The facts are simple: a young girl, 10 years old, lies dying of brain cancer in a Nebraska hospital. Her father, meanwhile, is in South Dakota, serving a 4 1/2 year sentence for a drug offense. Leaving aside for a moment the idiocy of prison sentences in our "war on drugs," we are faced with the sad news that the warden of the prison has decided to reject the prisoner's request to be transferred to a prison closer to his daughter so that he might occasionally see her in the final month of her life. That's right: he's not asking to have his sentence commuted or anything of the sort, just that he might be transferred from one prison to another.
Why? Well, the reasons are almost laughably absurd: because the circumstances are "not extraordinary." One wonders what could possibly be more extraordinary or compelling than a child dying of cancer. It's hard to read this story and feel anything other than sheer revulsion at people who could be so heartless--not to the father, although it's cruel to him, too, but to the 10 year old girl facing the last month of her life, and knowing that her father cannot be with her.
What should happen here? Well, it's clear. First, the prison should come to its senses and give this man a chance to see his daughter. Second, the governor of the state, if he has the power, should arrange for a transfer. Thirdly, our beloved President, the man who commuted Scooter Libby's sentence because HIS family had suffered, should intervene to transfer this poor girl's dad to a new prison, one that would allow him the chance to see his daughter.

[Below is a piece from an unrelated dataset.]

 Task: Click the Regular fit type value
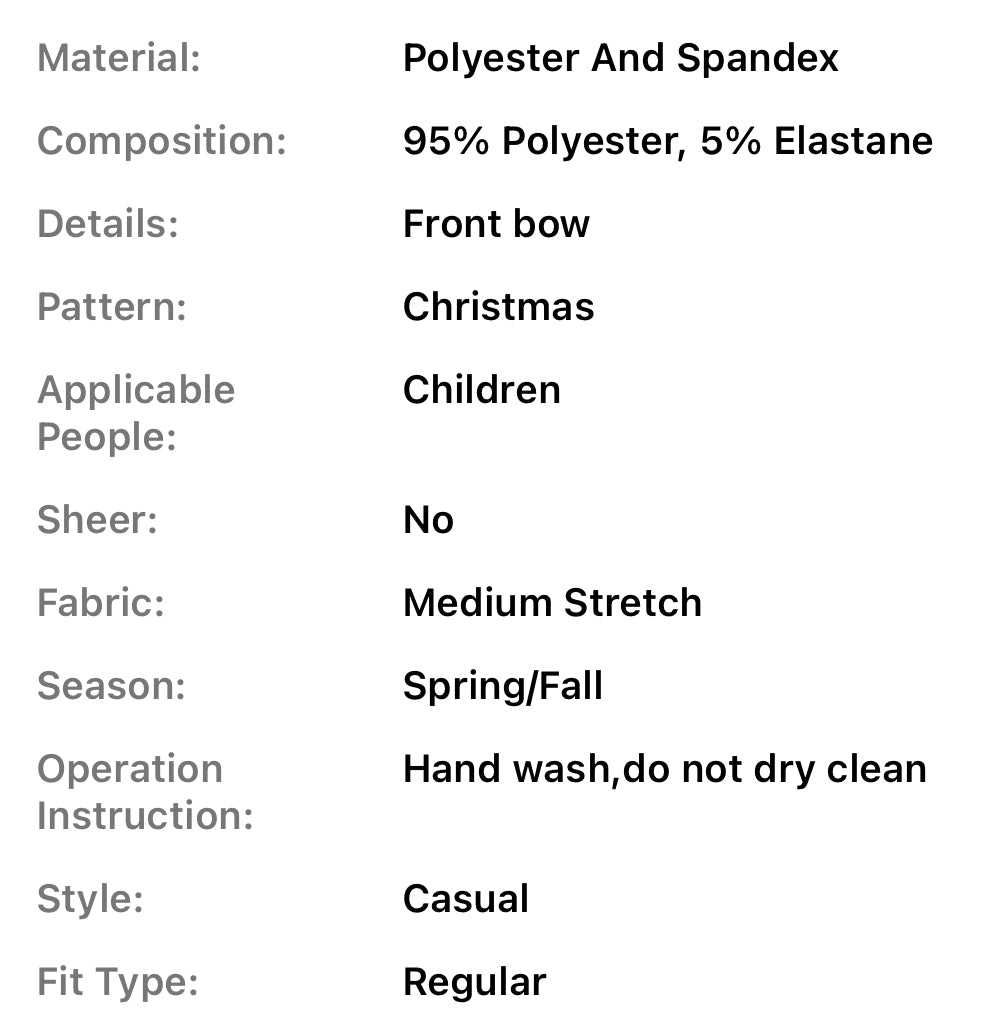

The most disturbing thing about this story is what it reveals about our culture, one that has developed almost a fetish for seeing "punishment" carried out against people we dislike. Whether it is an innocent man in Guantanamo Bay, kept shackled and isolated for years without even being charged with a crime, or a man being kept apart from his dying daughter, we demand that our systems of justice inflict the most brutal punishments, mental and physical, on prisoners. Why? What possible rehabilitative uses can such punishments serve? Well, none, of course. Keeping this guy away from his daughter will do nothing other than nurture within him a burning rage against society, yet the prison warden keeps his head down and insists on the policy.
It's a shame, an embarrassment, and an outrage.